■ **Da svolgere**
• a. Risponda alle domande seguenti, relative al testo su Edipo, Antigone e Creonte:
(i) Quale imputazione maggiore rivolge Cartabia a Edipo?
(ii) Quante versioni di Antigone ha contato George Steiner nel saggio Le Antigoni?
(iii) Secondo quanto ricorda Violante, per che cosa parteggiava evidentemente Sofocle?
• b. Scriva il seguito del testo su Edipo, Antigone e Creonte, cominciando dopo la sua ultima frase.

■ **Testo di lettura**
────────────────

L’imputazione maggiore che Cartabia rivolge a Edipo come figlio, padre, governante, inquirente e giudice, riguarda la superbia: la hybris. L’eccesso di sicurezza sta alla base di tutte le sviste che impediscono a Edipo l’accesso alla virtù della prudenza, senza la quale non c’è giustizia e senza la quale anche l’applicazione rigorosa della legge diviene paradossalmente ingiusta. “Occorre ascoltare prima di agire, reagire, giudicare e decidere”, è il monito che Cartabia rivolge all’eroe tragico di Sofocle e per suo tramite all’uomo del XXI secolo, al comune cittadino come ai rappresentanti delle istituzioni e ai professionisti della giustizia. Un monito che vale anche quando è il soggetto ad ergersi a giudice di se stesso, come accade emblematicamente nel caso di Edipo.

La connotazione sessuale dell’interlocutore diventa subito rilevante nel contributo di Luciano Violante, perché “una donna nella Tebe di Creonte come nell’Atene di Sofocle non ha soggettività giuridica, né politica”. A dispetto di questo immeritato handicap la voce di Antigone si è imposta alta e decisa nei secoli: George Steiner nel suo saggio senza tempo Le Antigoni (1984) ne ha contate (e commentate) oltre 1530 versioni. Decisamente meno prestigiosa è stata la fortuna letteraria, teatrale e cinematografica di Creonte di cui Violante offre una concentrata e competente rassegna. Con pochissime eccezioni Creonte è rappresentato come tiranno “dispotico e vanaglorioso” quando non come simbolo di un’ottusa supremazia maschile. Un paradigma che l’autore ribalta fin dalle prime righe del suo saggio sul delicato equilibro tra potere e giustizia, proponendo Creonte come simbolo illuminato del governo della cosa pubblica. Una chiave di lettura attualissima in un’epoca dove il potere, sempre più in crisi, sembra necessitare di nuova linfa e nuove legittimazioni.

Creonte è il propugnatore delle nuove leggi della polis che si affermano sui vincoli di sangue incentrati sui legami di parentela, idealizzati come divini da Antigone. Violante non manca di ricordare che “evidentemente Sofocle parteggiava per la conservazione delle antiche usanze, contro la modernità della città-stato, che Creonte propone e cerca di proteggere fino all’ultimo”. Continuamente in bilico tra “verginità e sterilità” l’ideale antigoneo si propone come traguardo sempre irraggiungibile che condanna il potere ad una impossibile rincorsa. Antigone è titolare di una critica che non sa (o non vuole) tradursi in una proposta politica. La sua posizione fonda “l’opposizione di principio al servizio da rendere all’altro” e alla comunità, secondo l’espressione con cui Lacan negli anni 70 anticipava l’antagonismo sociale. È la maledizione delle opposizioni per partito preso alle quali l’autore ricorda, citando lo stesso Sofocle, che “solo nell’esercizio del potere si è in grado di valutare gli uomini”.

────────────────

■ **Dati di ancoraggio a coordinate in pixel**
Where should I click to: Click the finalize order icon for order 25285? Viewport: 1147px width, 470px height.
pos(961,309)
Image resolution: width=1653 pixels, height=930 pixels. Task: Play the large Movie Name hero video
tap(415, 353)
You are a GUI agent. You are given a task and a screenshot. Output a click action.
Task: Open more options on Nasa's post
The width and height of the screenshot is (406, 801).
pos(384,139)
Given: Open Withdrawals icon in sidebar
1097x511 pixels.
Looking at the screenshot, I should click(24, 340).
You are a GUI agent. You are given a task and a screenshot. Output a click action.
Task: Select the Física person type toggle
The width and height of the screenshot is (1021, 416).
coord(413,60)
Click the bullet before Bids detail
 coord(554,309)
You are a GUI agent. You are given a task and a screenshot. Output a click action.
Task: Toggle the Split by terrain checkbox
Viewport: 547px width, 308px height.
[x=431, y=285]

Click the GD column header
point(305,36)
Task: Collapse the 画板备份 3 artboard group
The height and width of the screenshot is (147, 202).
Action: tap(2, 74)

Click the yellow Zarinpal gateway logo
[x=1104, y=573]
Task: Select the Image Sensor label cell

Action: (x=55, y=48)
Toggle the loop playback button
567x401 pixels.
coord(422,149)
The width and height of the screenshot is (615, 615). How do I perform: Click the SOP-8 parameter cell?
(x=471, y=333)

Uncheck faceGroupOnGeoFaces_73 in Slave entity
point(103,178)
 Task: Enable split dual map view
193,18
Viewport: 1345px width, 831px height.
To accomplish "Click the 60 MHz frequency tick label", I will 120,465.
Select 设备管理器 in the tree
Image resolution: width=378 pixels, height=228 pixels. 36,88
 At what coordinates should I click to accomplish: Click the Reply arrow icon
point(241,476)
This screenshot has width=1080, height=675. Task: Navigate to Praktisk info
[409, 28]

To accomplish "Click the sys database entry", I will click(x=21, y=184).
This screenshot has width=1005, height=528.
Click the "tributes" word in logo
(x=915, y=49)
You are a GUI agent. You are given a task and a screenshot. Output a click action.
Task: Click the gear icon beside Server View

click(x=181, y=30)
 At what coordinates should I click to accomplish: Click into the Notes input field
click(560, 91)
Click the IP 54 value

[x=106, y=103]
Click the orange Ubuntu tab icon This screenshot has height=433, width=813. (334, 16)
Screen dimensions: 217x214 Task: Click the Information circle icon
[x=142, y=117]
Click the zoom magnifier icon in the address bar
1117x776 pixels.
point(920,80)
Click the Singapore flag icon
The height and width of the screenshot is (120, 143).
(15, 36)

────────────────

■ **Risposte agli esercizi**
• a.
(i) La superbia, ossia la hybris.
(ii) Oltre 1530.
(iii) Per la conservazione delle antiche usanze, contro la modernità della città-stato.

• b.
Per Violante Antigone e Creonte dovrebbero essere una coppia inscindibile chiamata a rappresentare lo stato di fatto del diritto e il suo costante oltre, ma l’auspicio dell’autore va deluso per il rifiuto di Antigone ad ogni mediazione. “Antigone — scrive ancora Violante — senza Creonte è una suffragetta (che) non considera le dinamiche e i conflitti del potere, (e) non entra neanche nelle ragioni del dissenso. Creonte costringe a considerare i problemi del governo e del potere e a cogliere l’effetto dissolutore della polis che la pretesa di Antigone contiene”.

Se l’imputazione a Edipo da parte di Cartabia è stata la hybris, quella ad Antigone da parte di Violante è sicuramente la purezza. Un ideale che rappresenta la morte di ogni legame vitale (Antigone ha legami solo con i morti). Ma tale ideale non potrà essere vinto da nessun Creonte (per quanto illuminato), solo ad Antigone spetta il diritto di abrogare i principi della sua fallace costituzione come individuo e cittadino. In altre parole, solo lei ha il potere di buttare alle ortiche i propri princìpi, non prima di averli sottoposti a una critica serrata, scoprendone la penalizzante sterilità. 

È il privilegio della psicoanalisi: affidare la critica dei fallaci presupposti individuali al pensiero (personale) di chi vi si è, anche con il concorso di altri, intrappolato.